A: NLP is a branch of AI that helps computers understand human language.  



#### Conversational RAG Chain
This chain maintains a memory of the conversation, allowing it to understand follow-up questions that refer to previous turns in the dialogue.

In [14]:
# This prompt now includes a placeholder for chat history.
conversational_prompt = ChatPromptTemplate.from_messages([
    ("system", "You are a helpful AI assistant.

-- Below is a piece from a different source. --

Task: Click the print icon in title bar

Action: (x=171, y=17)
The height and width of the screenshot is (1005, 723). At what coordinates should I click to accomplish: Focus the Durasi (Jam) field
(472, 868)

Use the provided context to answer questions."),
    # `MessagesPlaceholder` is a special class that formats a list of messages.
    ("placeholder", "{chat_history}"),
    ("human", "Context: {context}\n\nQuestion: {input}"),
])

# This chain is slightly different: it uses `RunnablePassthrough.assign` to dynamically add context.
# The context is retrieved based on the `input` (the user's question) only.
conversational_rag_chain = (
    RunnablePassthrough.assign(
        context=lambda x: format_docs(retriever.invoke(x["input"])))
    | conversational_prompt
    | llm
    | StrOutputParser()
)

In [15]:
print("--- Conversational RAG Example ---")
# We manually manage the chat history as a list of messages.
chat_history = []

# First question
q1 = "What is machine learning?"
print(f"Q1: {q1}")
a1 = conversational_rag_chain.invoke({"input": q1, "chat_history": chat_history})
print(f"A1: {a1}")

# Update the history with the first interaction.
chat_history.extend([HumanMessage(content=q1), AIMessage(content=a1)])

# Follow-up question
q2 = "What is a subset of it?" # 'it' refers to machine learning
print(f"Q2: {q2}")
# The chain uses the chat_history to understand the context of the follow-up question.
a2 = conversational_rag_chain.invoke({"input": q2, "chat_history": chat_history})
print(f"A2: {a2}")

--- Conversational RAG Example ---
Q1: What is machine learning?
A1: Machine learning is a subset of artificial intelligence (AI) that allows systems to learn from data without being explicitly programmed. 

Q2: What is a subset of it?
A2: Based on the context provided, **Deep Learning** is a subset of machine learning. 



### 🔑 Key Takeaways

* **FAISS is for Speed**: FAISS is a high-performance library for vector search, making it an excellent choice for applications requiring low-latency, in-memory retrieval.
* **In-Memory Index**: Unlike database servers, a FAISS index is an in-memory object that you must explicitly `.save_local()` and `.load_local()` to persist and reuse.
* **LangChain's Abstractions Shine**: The `VectorStore` interface in LangChain makes it trivial to switch from ChromaDB to FAISS. The methods for creating the store (`.from_documents`), searching (`.similarity_search`), and creating a retriever (`.as_retriever()`) are consistent.
* **LCEL is Universal**: The same LCEL chain structure we used with ChromaDB works perfectly with a FAISS retriever, demonstrating the power and flexibility of building various RAG chains, including simple, conversational, and streaming pipelines.